(Stored records)
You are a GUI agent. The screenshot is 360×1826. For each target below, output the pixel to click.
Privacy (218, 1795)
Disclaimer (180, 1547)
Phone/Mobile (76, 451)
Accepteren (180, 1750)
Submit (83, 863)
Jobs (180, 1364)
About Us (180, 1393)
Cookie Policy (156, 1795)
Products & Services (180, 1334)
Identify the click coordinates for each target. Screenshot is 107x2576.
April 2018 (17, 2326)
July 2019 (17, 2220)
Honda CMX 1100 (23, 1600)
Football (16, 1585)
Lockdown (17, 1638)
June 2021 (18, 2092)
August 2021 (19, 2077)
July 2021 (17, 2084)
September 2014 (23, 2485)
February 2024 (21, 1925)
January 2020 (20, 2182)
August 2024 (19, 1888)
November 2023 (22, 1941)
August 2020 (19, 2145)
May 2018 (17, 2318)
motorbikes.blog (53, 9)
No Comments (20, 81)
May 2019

• **PROBLEM STATEMENT**
What you should produce is an exact copy of the records above.

• **RESPONSE TO THE EXERCISE**
You are a GUI agent. The screenshot is 360×1826. For each target below, output the pixel to click.
Privacy (218, 1795)
Disclaimer (180, 1547)
Phone/Mobile (76, 451)
Accepteren (180, 1750)
Submit (83, 863)
Jobs (180, 1364)
About Us (180, 1393)
Cookie Policy (156, 1795)
Products & Services (180, 1334)
Identify the click coordinates for each target. Screenshot is 107x2576.
April 2018 (17, 2326)
July 2019 (17, 2220)
Honda CMX 1100 (23, 1600)
Football (16, 1585)
Lockdown (17, 1638)
June 2021 (18, 2092)
August 2021 (19, 2077)
July 2021 (17, 2084)
September 2014 (23, 2485)
February 2024 (21, 1925)
January 2020 (20, 2182)
August 2024 (19, 1888)
November 2023 (22, 1941)
August 2020 (19, 2145)
May 2018 (17, 2318)
motorbikes.blog (53, 9)
No Comments (20, 81)
May 2019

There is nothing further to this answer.